“Mi piacerebbe salire in cima a una grande montagna.”
Manu Larcenet è un fumettista francese famoso, in Italia, per la quadrilogia di Blast, capolavoro di forma e sostanza che si distingue per intensità emotiva e capacità di introspezione psicologica, per Lo scontro quotidiano, graphic novel poetico e tragicomico sulla fatica, la precarietà e la gioia di vivere, e per Il rapporto di Brodeck, ipnotico e inquietante viaggio nel lato oscuro dell’anima.
Si intuisce, quindi, che Larcenet non è certo il tipo di persona che si risparmia, anzi! Nei suoi lavori, ha l’abitudine di sviscerare il proprio essere, svestendo i suoi panni e palesandosi nudo al mondo intero, nonostante tutte le ritrosie del caso, le perplessità e le problematiche che ciò comporta. Non lo fa certo per egotismo quanto, piuttosto, per l’esigenza autentica di un parere che sia il più feroce possibile. Un’opinione spietata, sì, a partire dalla sua per seguitare con quella del pubblico, fino ad arrivare a farsi squartare dalla razza umana per intero, e squartarla lui stesso.
Dunque, l’artista sente essenzialmente la necessità pressante di nuotare in un mare di critica brutale, impietosa e incessante. Di questo suo bisogno ne ha dato prova anche lo scorso anno quando ha chiesto in modo esplicito di non essere votato al Grand Prix de la ville d’Angoulême. Non possiamo dire con certezza se ha preferito ritrarsi per la tensione emotiva e professionale, per i troppi onori o per l’eccessivo peso. Sta di fatto che Larcenet ci appare come una persona in bilico tra l’impellenza di raccontarsi e quella, similmente insanabile, di condurre un’esistenza da eremita.
I titoli sopraccitati sono tutti successivi al 2003, mentre esiste un fumetto che Larcenet ha scritto negli anni ’90, poco più che ventenne, e che in Francia è stato pubblicato nel 2000 da Éditions Les Rêveurs. Parlo di Faremo senza, gioiello edito nel nostro Paese dalla mia Coconino Press, nel 2017.

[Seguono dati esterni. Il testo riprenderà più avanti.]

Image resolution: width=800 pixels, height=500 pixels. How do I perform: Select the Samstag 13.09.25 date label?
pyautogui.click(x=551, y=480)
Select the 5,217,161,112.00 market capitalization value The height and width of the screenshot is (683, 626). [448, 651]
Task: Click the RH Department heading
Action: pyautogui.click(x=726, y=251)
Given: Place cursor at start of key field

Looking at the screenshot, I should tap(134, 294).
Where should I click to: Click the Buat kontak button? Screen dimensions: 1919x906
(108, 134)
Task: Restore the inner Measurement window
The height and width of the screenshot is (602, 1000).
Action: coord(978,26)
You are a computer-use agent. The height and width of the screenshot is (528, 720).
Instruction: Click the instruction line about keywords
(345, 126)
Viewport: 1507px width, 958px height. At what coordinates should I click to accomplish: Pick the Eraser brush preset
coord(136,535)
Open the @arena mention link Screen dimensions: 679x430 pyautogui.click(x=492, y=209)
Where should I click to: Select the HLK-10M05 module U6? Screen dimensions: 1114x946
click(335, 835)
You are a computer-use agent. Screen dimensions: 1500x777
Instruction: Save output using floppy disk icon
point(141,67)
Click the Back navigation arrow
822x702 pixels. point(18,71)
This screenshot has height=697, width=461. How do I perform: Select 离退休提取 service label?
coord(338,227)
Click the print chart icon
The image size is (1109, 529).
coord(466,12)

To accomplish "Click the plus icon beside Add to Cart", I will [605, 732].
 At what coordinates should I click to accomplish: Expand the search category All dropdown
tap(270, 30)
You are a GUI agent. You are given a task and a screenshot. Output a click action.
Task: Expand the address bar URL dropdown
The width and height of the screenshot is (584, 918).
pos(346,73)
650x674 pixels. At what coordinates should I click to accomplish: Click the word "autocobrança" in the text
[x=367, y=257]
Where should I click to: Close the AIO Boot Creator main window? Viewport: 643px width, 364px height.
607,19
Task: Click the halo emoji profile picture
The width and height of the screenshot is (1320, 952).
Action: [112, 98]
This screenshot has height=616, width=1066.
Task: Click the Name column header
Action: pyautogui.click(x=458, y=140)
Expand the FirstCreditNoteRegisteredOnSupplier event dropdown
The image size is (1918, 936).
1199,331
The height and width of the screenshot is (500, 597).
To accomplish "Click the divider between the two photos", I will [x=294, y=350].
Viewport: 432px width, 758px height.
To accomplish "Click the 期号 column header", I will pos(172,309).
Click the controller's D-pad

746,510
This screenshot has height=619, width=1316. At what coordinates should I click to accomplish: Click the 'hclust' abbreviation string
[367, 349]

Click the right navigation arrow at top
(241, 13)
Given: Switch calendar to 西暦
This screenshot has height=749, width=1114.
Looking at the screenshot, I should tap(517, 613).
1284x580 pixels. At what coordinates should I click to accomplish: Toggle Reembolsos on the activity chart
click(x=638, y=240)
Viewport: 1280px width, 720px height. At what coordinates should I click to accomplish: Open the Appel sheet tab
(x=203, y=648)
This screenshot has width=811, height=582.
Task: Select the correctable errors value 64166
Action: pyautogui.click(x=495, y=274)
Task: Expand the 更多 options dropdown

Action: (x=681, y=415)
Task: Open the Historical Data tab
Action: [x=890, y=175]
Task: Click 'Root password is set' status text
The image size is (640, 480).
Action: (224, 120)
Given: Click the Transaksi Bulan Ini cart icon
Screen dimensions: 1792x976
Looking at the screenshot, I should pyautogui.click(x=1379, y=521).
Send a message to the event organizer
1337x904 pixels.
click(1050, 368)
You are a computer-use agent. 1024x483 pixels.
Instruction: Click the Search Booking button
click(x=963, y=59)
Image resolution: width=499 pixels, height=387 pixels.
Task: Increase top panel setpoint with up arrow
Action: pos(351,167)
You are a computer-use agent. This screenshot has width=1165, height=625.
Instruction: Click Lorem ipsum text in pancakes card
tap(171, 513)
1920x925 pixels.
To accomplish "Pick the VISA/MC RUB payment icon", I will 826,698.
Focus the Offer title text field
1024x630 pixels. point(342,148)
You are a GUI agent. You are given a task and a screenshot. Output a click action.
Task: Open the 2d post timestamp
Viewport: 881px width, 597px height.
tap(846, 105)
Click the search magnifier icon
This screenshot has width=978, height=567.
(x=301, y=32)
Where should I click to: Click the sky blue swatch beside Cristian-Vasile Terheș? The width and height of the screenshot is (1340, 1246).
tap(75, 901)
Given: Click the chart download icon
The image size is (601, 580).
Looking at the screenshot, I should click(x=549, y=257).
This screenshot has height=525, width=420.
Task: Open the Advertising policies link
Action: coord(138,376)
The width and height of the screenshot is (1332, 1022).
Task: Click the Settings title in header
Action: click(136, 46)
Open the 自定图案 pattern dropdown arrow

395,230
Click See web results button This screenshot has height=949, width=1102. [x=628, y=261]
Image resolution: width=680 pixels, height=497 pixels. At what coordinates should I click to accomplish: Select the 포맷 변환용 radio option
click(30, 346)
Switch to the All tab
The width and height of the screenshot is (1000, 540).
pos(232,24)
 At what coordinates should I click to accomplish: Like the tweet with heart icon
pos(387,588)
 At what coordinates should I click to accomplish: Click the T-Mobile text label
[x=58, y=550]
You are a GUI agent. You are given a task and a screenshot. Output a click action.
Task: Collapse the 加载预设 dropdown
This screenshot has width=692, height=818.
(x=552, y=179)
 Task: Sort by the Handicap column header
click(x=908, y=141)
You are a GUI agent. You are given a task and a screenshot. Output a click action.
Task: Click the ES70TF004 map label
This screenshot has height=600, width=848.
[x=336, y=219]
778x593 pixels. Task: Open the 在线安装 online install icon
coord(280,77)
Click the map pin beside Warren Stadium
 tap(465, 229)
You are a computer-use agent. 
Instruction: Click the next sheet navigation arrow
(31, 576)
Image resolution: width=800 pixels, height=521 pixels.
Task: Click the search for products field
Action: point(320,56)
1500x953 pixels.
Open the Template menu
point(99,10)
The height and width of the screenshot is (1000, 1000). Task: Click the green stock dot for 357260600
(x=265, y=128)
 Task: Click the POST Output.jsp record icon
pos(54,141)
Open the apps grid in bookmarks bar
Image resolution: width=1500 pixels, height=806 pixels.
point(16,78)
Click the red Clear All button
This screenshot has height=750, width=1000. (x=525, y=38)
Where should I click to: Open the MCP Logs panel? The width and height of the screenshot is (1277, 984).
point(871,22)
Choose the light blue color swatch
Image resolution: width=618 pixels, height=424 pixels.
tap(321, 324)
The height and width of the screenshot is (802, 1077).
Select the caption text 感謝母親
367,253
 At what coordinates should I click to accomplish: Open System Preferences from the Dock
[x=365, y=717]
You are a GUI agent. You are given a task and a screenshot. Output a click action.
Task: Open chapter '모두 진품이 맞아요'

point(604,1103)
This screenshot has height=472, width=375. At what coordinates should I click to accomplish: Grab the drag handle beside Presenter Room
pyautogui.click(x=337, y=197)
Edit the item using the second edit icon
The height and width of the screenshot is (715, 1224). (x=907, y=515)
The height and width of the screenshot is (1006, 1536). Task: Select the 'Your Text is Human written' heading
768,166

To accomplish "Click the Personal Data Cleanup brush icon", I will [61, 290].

Ciò che salta subito all’occhio è il divario tra l’uscita francese e quella italiana. La spiegazione è un po’ simile a quella per 676 apparizioni di Killoffer: all’inizio degli anni 2000, il pubblico italiano non era né pronto, né interessato, a un certo tipo di narrazione autobiografica intimista tipica della corrente fumettistica francofona di quel tempo. E se, finalmente, anche noi possiamo usufruire di Faremo senza, è grazie a Zerocalcare che, oltre a curare la traduzione dal francese, ha fatto un discreto pressing sugli amici della Coconino Press. Il fumettista romano è, infatti, un estimatore di Larcenet da sempre, il quale ha ispirato molti dei suoi lavori per stile grafico e tematiche affrontate.
Scopriamone di più.
“Una volta raggiunta la vetta, uno deve sentirsi molto fiero di sé, deve sentirsi… l’Uomo più alto del Mondo!”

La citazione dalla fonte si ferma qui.